I kept my eyes fixed on the ground, looking for any sign the killer might have left behind, or a prairie dog town. The underground communities were usually near rivers and streams. Gophers didn’t really hibernate in the winter. They slept a lot during the cold days, went dormant, but they still had to eat, still had to move around. My fear of stepping in a gopher hole wasn’t unfounded.
“What do you think Nils was doing all the way out here?” I asked.
“I don’t know,” Guy said, keeping his eyes forward. “I’ve got some investigating to do. I’ll need to talk to his wife, and then to the people at the store. Frank Aberle might know something. Those two have worked together for as long as I can remember.”
Frank was the assistant manager at the store. He and Nils were about the same age. They went to school together and were best friends as kids.

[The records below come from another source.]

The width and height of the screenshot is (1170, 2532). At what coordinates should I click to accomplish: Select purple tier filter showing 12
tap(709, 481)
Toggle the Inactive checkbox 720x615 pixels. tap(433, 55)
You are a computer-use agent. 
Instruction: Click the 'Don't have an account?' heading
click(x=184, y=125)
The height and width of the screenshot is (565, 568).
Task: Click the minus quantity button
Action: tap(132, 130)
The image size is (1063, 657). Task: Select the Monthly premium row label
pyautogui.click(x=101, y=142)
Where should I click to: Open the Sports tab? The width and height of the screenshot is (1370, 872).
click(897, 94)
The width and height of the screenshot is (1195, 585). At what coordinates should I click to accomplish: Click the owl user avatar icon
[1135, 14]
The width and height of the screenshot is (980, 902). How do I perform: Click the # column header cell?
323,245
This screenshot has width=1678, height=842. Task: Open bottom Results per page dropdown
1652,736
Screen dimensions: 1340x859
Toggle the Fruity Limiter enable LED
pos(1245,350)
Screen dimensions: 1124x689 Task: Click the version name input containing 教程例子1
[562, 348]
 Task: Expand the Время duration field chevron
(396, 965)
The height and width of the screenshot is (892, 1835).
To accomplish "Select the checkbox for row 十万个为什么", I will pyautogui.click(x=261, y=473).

“Or Mills Standish,” Guy added.
Mills was the butcher at the Red Owl and husband to my party-line eavesdropper neighbor, Burlene. Mills worked a lot of hours, too. Like Nils, he seemed to be at the store every time I went in to get something.
“I saw Anna yesterday,” I said. “She came out to the house with Darlys Oddsdatter and Lene Harstaad. Pastor thought my joining the Ladies Aid would be a good idea. They’ve been coming once a week for a little while.” I thought briefly about the box of Hank’s clothes, that Anna would have to face the chore of packing away Nils’s things, too. My whole body tightened and I suddenly felt sick to my stomach.
The snow crunched underneath Guy’s feet, but beyond that silence had returned to the world. The wind had finally died down and there wasn’t a house or barn in view. “Did she say anything about Nils?” he asked.
I was determined to maintain my composure, not show Guy that I was upset, even though I had every right to be. “No, not really,” I said. “She said they stopped at the store to get Darlys a pack of Winstons, and Nils told them that Tina Rinkerman had gone missing. They left me around suppertime, then Darlys drove out past here and stopped at the R
inkermans and talked to Duke on the way home. If Nils was missing when Anna got home, she would have sounded an alarm, don’t you think? Called the police if she thought something was wrong?”
“I would assume so. I’ll talk to her.”
“She’s gonna be awfully upset.”
“And Mrs. Jacobsen seemed all right when she was at your house?”
Guy’s question prompted an image to flash through my mind: Anna standing at the window, peering out into the snowy void with a worried look on her face, her stomach a little rounder than I had previously remembered. “We were all worried about Tina Rinkerman, and Anna’s always a little frazzled chasing after three kids on her own. Nils doesn’t help much around the house.” I caught the tail end of my words as they left my mouth. I felt bad for gossiping about the Jacobsens’ home life, even though my answers to Guy’s questions were police business.
“Well, that helps, Marjorie. At least I know Nils was alive yesterday. He was cold as a Popsicle. I think he’s been sittin’ in that car for a good while.”
The radio crackled with voices, and I heard the first distant moan of a siren heading our way. Once we’d found Nils, we’d had little time to consider Tina Rinkerman and her whereabouts. I was relieved that Tina wasn’t in the car, but seeing Nils Jacobsen dead like that was a worse shock. Now Guy had two big things to tackle. I worried whether he could handle both investigations. This was going to be his first big test as sheriff.
CHAPTER 7
Warm, crispy air greeted me when I opened the passenger door to Guy’s Scout. “Get in, Shep,” I said.
The dog jumped up onto the bench seat eagerly. I followed, settling in quickly, pulling the door closed with a slam, keeping as much warmth inside as possible. I expected Guy to do the same thing, get in and warm up while he could, but he remained outside. He stood next to the passenger door like a sentry guarding some unseen treasure.